▶ _Problem statement_: Could you reproduce every record below exactly as it stands?

▶ _Excerpted data_:
━━━━

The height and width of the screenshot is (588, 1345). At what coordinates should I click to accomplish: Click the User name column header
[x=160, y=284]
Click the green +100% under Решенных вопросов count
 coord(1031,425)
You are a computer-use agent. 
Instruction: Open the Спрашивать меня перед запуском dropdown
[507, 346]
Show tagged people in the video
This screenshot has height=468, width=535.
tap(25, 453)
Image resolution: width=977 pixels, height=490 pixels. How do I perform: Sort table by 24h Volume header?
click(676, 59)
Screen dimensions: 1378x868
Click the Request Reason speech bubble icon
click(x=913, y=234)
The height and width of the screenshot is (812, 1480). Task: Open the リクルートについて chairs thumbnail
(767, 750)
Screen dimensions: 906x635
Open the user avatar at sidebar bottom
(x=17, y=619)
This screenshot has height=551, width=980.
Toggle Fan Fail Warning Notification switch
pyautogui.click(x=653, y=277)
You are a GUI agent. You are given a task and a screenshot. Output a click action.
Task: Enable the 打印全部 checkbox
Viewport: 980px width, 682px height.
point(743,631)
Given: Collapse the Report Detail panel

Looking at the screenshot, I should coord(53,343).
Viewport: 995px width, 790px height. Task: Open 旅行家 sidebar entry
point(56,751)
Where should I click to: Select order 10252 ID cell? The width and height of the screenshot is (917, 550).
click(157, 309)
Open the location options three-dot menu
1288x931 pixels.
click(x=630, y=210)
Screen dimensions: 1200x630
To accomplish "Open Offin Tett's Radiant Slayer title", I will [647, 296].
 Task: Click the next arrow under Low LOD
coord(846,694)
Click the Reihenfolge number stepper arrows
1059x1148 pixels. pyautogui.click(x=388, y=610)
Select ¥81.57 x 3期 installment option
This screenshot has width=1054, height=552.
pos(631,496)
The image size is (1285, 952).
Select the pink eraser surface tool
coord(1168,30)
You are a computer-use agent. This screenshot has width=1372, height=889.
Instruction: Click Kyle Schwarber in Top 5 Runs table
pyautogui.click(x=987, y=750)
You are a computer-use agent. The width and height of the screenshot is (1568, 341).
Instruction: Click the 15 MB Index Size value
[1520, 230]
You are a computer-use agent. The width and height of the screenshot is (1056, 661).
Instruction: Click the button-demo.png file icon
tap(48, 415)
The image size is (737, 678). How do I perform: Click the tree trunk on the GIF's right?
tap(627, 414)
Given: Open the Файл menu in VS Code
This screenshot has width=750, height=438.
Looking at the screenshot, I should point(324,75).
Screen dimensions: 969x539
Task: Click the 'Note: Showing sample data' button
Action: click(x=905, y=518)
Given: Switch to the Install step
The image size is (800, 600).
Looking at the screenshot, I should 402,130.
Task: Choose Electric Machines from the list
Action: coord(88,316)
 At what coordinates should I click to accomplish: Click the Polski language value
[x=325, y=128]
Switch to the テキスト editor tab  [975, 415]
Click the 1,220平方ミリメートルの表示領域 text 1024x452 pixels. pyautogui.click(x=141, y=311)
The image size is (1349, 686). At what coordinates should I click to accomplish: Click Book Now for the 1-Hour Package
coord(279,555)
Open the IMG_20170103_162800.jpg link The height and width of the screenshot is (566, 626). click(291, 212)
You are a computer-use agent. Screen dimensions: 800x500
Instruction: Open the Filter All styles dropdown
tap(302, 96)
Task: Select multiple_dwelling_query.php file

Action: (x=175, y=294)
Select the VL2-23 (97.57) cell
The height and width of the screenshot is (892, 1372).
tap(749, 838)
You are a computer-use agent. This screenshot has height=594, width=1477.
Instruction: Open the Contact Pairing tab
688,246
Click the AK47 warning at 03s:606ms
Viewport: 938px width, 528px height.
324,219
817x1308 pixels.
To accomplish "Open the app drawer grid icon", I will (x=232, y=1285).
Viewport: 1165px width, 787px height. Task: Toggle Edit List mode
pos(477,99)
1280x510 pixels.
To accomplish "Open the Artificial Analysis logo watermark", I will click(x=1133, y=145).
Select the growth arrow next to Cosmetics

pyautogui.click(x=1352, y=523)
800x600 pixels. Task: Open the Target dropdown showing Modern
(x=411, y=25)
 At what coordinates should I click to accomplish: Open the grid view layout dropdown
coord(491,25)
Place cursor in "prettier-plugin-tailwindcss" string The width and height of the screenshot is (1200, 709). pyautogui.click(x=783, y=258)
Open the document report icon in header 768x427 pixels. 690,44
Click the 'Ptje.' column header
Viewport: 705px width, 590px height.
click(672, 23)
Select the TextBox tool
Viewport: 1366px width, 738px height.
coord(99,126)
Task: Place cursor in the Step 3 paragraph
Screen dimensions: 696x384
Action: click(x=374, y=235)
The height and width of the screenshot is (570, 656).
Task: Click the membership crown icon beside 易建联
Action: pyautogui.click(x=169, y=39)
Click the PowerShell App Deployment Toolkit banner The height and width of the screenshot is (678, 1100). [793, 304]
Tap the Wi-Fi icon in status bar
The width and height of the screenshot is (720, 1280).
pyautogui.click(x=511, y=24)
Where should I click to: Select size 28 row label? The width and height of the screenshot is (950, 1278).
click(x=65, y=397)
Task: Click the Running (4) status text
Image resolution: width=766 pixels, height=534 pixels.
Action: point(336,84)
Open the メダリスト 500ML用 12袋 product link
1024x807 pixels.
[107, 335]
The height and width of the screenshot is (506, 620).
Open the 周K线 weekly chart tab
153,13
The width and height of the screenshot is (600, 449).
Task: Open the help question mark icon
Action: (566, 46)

━━━━

▶ _Output of the exercise_:
The height and width of the screenshot is (588, 1345). At what coordinates should I click to accomplish: Click the User name column header
[x=160, y=284]
Click the green +100% under Решенных вопросов count
 coord(1031,425)
You are a computer-use agent. 
Instruction: Open the Спрашивать меня перед запуском dropdown
[507, 346]
Show tagged people in the video
This screenshot has height=468, width=535.
tap(25, 453)
Image resolution: width=977 pixels, height=490 pixels. How do I perform: Sort table by 24h Volume header?
click(676, 59)
Screen dimensions: 1378x868
Click the Request Reason speech bubble icon
click(x=913, y=234)
The height and width of the screenshot is (812, 1480). Task: Open the リクルートについて chairs thumbnail
(767, 750)
Screen dimensions: 906x635
Open the user avatar at sidebar bottom
(x=17, y=619)
This screenshot has height=551, width=980.
Toggle Fan Fail Warning Notification switch
pyautogui.click(x=653, y=277)
You are a GUI agent. You are given a task and a screenshot. Output a click action.
Task: Enable the 打印全部 checkbox
Viewport: 980px width, 682px height.
point(743,631)
Given: Collapse the Report Detail panel

Looking at the screenshot, I should coord(53,343).
Viewport: 995px width, 790px height. Task: Open 旅行家 sidebar entry
point(56,751)
Where should I click to: Select order 10252 ID cell? The width and height of the screenshot is (917, 550).
click(157, 309)
Open the location options three-dot menu
1288x931 pixels.
click(x=630, y=210)
Screen dimensions: 1200x630
To accomplish "Open Offin Tett's Radiant Slayer title", I will [647, 296].
 Task: Click the next arrow under Low LOD
coord(846,694)
Click the Reihenfolge number stepper arrows
1059x1148 pixels. pyautogui.click(x=388, y=610)
Select ¥81.57 x 3期 installment option
This screenshot has width=1054, height=552.
pos(631,496)
The image size is (1285, 952).
Select the pink eraser surface tool
coord(1168,30)
You are a computer-use agent. This screenshot has width=1372, height=889.
Instruction: Click Kyle Schwarber in Top 5 Runs table
pyautogui.click(x=987, y=750)
You are a computer-use agent. The width and height of the screenshot is (1568, 341).
Instruction: Click the 15 MB Index Size value
[1520, 230]
You are a computer-use agent. The width and height of the screenshot is (1056, 661).
Instruction: Click the button-demo.png file icon
tap(48, 415)
The image size is (737, 678). How do I perform: Click the tree trunk on the GIF's right?
tap(627, 414)
Given: Open the Файл menu in VS Code
This screenshot has width=750, height=438.
Looking at the screenshot, I should point(324,75).
Screen dimensions: 969x539
Task: Click the 'Note: Showing sample data' button
Action: click(x=905, y=518)
Given: Switch to the Install step
The image size is (800, 600).
Looking at the screenshot, I should 402,130.
Task: Choose Electric Machines from the list
Action: coord(88,316)
 At what coordinates should I click to accomplish: Click the Polski language value
[x=325, y=128]
Switch to the テキスト editor tab  [975, 415]
Click the 1,220平方ミリメートルの表示領域 text 1024x452 pixels. pyautogui.click(x=141, y=311)
The image size is (1349, 686). At what coordinates should I click to accomplish: Click Book Now for the 1-Hour Package
coord(279,555)
Open the IMG_20170103_162800.jpg link The height and width of the screenshot is (566, 626). click(291, 212)
You are a computer-use agent. Screen dimensions: 800x500
Instruction: Open the Filter All styles dropdown
tap(302, 96)
Task: Select multiple_dwelling_query.php file

Action: (x=175, y=294)
Select the VL2-23 (97.57) cell
The height and width of the screenshot is (892, 1372).
tap(749, 838)
You are a computer-use agent. This screenshot has height=594, width=1477.
Instruction: Open the Contact Pairing tab
688,246
Click the AK47 warning at 03s:606ms
Viewport: 938px width, 528px height.
324,219
817x1308 pixels.
To accomplish "Open the app drawer grid icon", I will (x=232, y=1285).
Viewport: 1165px width, 787px height. Task: Toggle Edit List mode
pos(477,99)
1280x510 pixels.
To accomplish "Open the Artificial Analysis logo watermark", I will click(x=1133, y=145).
Select the growth arrow next to Cosmetics

pyautogui.click(x=1352, y=523)
800x600 pixels. Task: Open the Target dropdown showing Modern
(x=411, y=25)
 At what coordinates should I click to accomplish: Open the grid view layout dropdown
coord(491,25)
Place cursor in "prettier-plugin-tailwindcss" string The width and height of the screenshot is (1200, 709). pyautogui.click(x=783, y=258)
Open the document report icon in header 768x427 pixels. 690,44
Click the 'Ptje.' column header
Viewport: 705px width, 590px height.
click(672, 23)
Select the TextBox tool
Viewport: 1366px width, 738px height.
coord(99,126)
Task: Place cursor in the Step 3 paragraph
Screen dimensions: 696x384
Action: click(x=374, y=235)
The height and width of the screenshot is (570, 656).
Task: Click the membership crown icon beside 易建联
Action: pyautogui.click(x=169, y=39)
Click the PowerShell App Deployment Toolkit banner The height and width of the screenshot is (678, 1100). [793, 304]
Tap the Wi-Fi icon in status bar
The width and height of the screenshot is (720, 1280).
pyautogui.click(x=511, y=24)
Where should I click to: Select size 28 row label? The width and height of the screenshot is (950, 1278).
click(x=65, y=397)
Task: Click the Running (4) status text
Image resolution: width=766 pixels, height=534 pixels.
Action: point(336,84)
Open the メダリスト 500ML用 12袋 product link
1024x807 pixels.
[107, 335]
The height and width of the screenshot is (506, 620).
Open the 周K线 weekly chart tab
153,13
The width and height of the screenshot is (600, 449).
Task: Open the help question mark icon
Action: (566, 46)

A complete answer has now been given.